/---
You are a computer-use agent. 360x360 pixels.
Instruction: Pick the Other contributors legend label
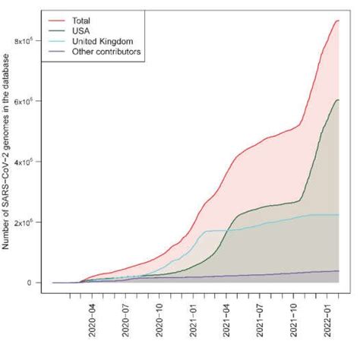point(108,52)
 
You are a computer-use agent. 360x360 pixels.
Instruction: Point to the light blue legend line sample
point(56,42)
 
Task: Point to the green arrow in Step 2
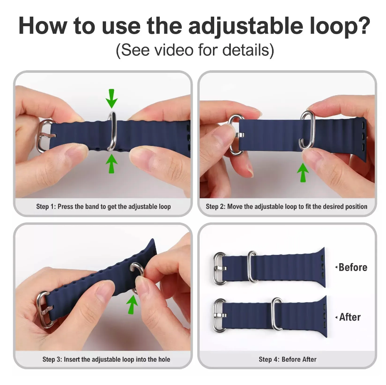[303, 173]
\---
Rewrite all of the records above with "legend" renamed to "key", leaving everything else unchanged. Omit the pictures.

You are a computer-use agent. 360x360 pixels.
Instruction: Pick the Other contributors key label
point(108,52)
 
You are a computer-use agent. 360x360 pixels.
Instruction: Point to the light blue key line sample
point(56,42)
 
Task: Point to the green arrow in Step 2
[303, 173]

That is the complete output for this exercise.